Y de repente un ángel
Jaime Bayly
Julián, un escritor que vive de sus obras aunque no es bueno nada más que para dormir. Nunca limpia su casa, y según el, convive en armonía con el desorden, la mugre y con cualquier bicho, sobre todo hormigas y arañas. Cuando Andrea, su novia, le exige que limpie la casa, el decide contratar a una asistenta. LLega entonces Mercedes, una criada fiel que ha trabajado desde niña y va a despertar en Julián una ternura e instinto de protección inusual a un hombre tan acostumbrado a la soledad. Ella le cuenta que siendo una niña fue vendida por su madre a una familia pudiente que la mantuvo mas de 30 años en las labores del hogar. Mercedes no critica a su madre por este hecho, muy al contrario, la justifica diciendo que tenía muchas bocas que alimentar y que seguramente ella comía demasiado. Esto despierta en el escritor la necesidad de ayudar a Mercedes a encontrar a su madre, una pobre vieja que vive en un cerro a cientos de kilómetros de Lima, ciudad donde vive Julián, y que ni siquiera se acuerda de la existencia de su hija.

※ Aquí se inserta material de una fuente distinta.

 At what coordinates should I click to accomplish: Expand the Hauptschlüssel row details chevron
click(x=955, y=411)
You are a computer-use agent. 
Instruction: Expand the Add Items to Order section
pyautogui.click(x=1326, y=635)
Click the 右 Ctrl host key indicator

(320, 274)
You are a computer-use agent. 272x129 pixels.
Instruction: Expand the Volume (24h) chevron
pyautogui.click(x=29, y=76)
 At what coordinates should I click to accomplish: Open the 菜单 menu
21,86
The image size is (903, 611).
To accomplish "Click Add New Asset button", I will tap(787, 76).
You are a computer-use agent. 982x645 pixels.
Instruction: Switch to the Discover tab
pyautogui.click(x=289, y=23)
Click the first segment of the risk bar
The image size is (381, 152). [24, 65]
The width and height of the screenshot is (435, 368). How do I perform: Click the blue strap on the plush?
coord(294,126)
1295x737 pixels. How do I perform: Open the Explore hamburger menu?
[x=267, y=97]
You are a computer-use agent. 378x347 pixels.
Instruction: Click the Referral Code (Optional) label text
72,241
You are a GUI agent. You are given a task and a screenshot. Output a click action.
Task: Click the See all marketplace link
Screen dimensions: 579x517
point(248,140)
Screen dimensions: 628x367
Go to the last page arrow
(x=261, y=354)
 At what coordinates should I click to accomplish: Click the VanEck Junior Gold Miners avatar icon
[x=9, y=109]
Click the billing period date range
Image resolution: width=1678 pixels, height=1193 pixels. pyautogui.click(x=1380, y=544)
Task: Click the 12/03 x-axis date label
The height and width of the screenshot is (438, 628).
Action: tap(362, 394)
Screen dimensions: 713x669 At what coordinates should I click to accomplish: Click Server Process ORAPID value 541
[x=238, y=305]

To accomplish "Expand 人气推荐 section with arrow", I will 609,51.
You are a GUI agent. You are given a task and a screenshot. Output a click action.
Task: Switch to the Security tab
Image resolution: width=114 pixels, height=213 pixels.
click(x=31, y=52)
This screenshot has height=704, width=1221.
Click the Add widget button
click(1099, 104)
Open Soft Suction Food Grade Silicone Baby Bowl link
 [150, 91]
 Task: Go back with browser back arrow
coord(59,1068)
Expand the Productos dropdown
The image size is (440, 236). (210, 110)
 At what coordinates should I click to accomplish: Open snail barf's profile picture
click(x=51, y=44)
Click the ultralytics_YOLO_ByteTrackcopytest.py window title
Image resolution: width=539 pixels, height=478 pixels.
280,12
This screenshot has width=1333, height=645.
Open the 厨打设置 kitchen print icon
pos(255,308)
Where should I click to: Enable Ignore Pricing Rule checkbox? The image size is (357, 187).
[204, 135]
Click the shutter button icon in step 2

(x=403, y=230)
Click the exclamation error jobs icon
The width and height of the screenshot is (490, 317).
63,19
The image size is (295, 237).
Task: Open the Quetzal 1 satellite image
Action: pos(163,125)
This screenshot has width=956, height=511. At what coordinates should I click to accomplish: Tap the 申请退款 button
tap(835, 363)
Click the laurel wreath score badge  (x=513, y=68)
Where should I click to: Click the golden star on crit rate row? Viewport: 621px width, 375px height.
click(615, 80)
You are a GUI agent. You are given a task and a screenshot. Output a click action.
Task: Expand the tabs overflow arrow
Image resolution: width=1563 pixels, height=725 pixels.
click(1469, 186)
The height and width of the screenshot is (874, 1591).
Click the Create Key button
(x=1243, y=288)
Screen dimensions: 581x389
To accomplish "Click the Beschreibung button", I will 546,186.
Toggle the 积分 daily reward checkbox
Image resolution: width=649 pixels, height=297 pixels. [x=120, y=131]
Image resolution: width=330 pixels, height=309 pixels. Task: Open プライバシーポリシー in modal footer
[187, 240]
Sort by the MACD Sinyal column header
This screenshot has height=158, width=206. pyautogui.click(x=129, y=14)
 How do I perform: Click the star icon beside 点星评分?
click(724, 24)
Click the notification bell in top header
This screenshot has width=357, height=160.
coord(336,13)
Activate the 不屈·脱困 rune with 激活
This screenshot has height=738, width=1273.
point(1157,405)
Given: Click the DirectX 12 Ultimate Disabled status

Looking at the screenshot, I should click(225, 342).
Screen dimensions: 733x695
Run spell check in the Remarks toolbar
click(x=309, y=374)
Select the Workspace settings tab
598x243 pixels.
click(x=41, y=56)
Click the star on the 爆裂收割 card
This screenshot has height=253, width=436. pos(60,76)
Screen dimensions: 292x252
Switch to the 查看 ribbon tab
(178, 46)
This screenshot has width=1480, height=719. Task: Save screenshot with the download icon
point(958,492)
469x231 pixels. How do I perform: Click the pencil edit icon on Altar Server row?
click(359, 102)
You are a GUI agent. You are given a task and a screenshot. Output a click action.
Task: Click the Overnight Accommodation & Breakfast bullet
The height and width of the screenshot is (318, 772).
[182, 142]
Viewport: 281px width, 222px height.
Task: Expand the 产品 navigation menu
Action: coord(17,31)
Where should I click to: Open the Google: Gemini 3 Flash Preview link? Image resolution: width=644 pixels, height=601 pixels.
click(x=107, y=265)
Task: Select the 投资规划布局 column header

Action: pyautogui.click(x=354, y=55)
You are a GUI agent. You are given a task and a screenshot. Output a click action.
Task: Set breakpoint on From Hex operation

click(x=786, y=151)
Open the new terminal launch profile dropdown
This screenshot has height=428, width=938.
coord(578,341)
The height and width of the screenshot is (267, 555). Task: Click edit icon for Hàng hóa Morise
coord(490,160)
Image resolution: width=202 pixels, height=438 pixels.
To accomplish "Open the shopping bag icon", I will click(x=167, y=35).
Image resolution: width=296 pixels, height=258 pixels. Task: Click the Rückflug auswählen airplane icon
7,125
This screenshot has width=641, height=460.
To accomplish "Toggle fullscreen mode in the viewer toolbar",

Esta búsqueda esta llena de episodios cómicos, lo que dejará al descubierto al auténtico Julián, distanciado también de sus padres aunque por motivos diferentes a los que se debe enfrentar.
Julián y Mercedes llegan a entenderse de tal manera, que juntos podrán superar muchos problemas y sabrán enfrentarse a los fantasmas de su pasado y mirar al futuro con esperanza.
Me ha gustado mucho esta novela, la leí en un día y medio. Desde el primer momento me pareció emocionante y llena de ternura. Su lenguaje, típico del Perú, siendo el mismo que el nuestro, tiene muchas palabras distintas, como pasa en casi todas partes de América Latina. Estas palabras a las que hago referencia me las enseñaron unos amigos peruanos, con lo he podido entender el significado que le pretende dar Jaime Bayly.
Los personajes de esta novela, Julian y Mercedes, tienen una relación muy bonita y con muchos matices.